Lo aveva detto, il lavoro sarebbe stata una delle sue priorità. Dopo aver invitato le forze politiche ad accelerare i tempi per l’approvazione di una nuova Legge elettorale, Matteo Renzi torna alla carica su un altro dei temi più caldi e spinosi per il Paese. Lo fa con un Job Act che sarà verosimilmente presentato dal Pd entro la fine di gennaio.
Creare lavoro e combattere la precarietà. Sono questi gli imperativi del piano a cui stanno lavorando, tra gli altri, la responsabile del settore lavoro della segreteria democratica Marianna Madia, il responsabile del settore welfare e scuola Davide Faraone, il responsabile economico Filippo Taddei e l’economista-matematico Yoram Gutgeld.
L’idea è quella di sostituire alla cassa integrazione un sussidio di disoccupazione uguale per tutti, con l’obbligo di partecipare, su modello tedesco, a un percorso di formazione che favorisca il reinserimento del soggetto nel mercato del lavoro. Verranno apportati cambiamenti ai centri per l’impiego, che a oggi in Italia funzionano per meno del cinque per cento delle assunzioni. Inoltre, per i primi tre anni, le imprese non saranno tenute a pagare contributi.
Un problema ancora aperto è quello relativo all’applicazione dell’articolo 18, riguardante la tutela dei licenziamenti senza giusta causa. Per il momento sembra aver vinto il modello Boeri-Garibaldi, che prevede l’esclusione dei neoassunti.

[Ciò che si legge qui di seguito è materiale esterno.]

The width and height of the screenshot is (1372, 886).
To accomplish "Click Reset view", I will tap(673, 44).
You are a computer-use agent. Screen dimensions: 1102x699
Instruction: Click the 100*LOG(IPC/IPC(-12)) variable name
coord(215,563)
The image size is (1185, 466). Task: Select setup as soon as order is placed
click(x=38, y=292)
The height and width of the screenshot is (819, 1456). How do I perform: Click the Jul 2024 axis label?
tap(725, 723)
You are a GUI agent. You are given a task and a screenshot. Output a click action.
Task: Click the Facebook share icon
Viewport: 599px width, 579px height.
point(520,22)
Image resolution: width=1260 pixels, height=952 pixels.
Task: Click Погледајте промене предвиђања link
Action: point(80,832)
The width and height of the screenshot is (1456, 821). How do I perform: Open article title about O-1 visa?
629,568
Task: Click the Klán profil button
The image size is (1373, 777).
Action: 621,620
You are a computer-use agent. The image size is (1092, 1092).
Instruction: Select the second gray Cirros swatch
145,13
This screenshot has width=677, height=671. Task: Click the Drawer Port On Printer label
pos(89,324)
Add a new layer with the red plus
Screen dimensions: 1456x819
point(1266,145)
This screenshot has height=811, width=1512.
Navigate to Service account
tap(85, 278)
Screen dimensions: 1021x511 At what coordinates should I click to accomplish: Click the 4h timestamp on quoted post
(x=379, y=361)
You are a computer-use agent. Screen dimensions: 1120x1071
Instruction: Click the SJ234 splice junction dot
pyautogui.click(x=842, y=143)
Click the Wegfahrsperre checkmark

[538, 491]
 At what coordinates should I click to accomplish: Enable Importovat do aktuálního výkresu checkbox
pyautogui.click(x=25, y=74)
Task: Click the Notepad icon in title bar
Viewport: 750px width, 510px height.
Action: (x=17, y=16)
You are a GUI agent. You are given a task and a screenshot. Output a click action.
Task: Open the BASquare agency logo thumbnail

Netta la contrarietà del segretario della Fiom, Maurizio Landini, che dice: “Se Renzi vuole fare una cosa intelligente, ripristini l’articolo 18 per impedire i licenziamenti ingiustificati. Ripristini un diritto di civiltà”.
In cantiere anche una proposta di legge sulla rappresentatività, per misurare il peso di ciascun sindacato. Un punto, questo, da sempre nella lista dei desideri della Cgil e della stessa Fiom. Altro progetto sui sindacati è quello di far entrare i rappresentanti dei lavoratori nei consigli di amministrazione delle aziende, ma difficilmente Confindustria darà il suo appoggio.
Il cuore del piano, in ogni caso, è rappresentato dalla realizzazione di posti di lavoro ed è su questo, principalmente, che si sta ragionando. Il segretario del Pd vuole contratti stabili a tempo indeterminato per i giovani al di sotto di un certo limite d’età. Stop alla precarietà, ma licenziamenti più facili, senza obbligo di reintegro e accompagnati da un indennizzo. Insomma, una forma di “lavoro indeterminato-flessibile” come l’ha definita Gutgeld.
“Renzi parla della sovrastruttura, ma non dice come rilanciare gli investimenti pubblici e privati“, commenta Vincenzo Scudiero, segretario nazionale della Cgil. Per Bonanni (Cisl) la flessibilità necessita di “strumenti per la maternità, per la previdenza e per la malattia, che possono essere sostenute solamente se i salari sono più alti e quindi le contribuzioni sono più alte“.
Critiche anche dallo storico collettivo San Precario, secondo il quale “l’unica vera ricetta è il reddito di base incondizionato, da garantire a tutti, che lavorino o meno. Non è assistenzialismo, è l’unico modo per ripagare il tempo che i precari impiegano nelle ore lavorate ma non retribuite, nella disoccupazione tra un lavoro e l’altro, nella ricerca di nuova occupazione“.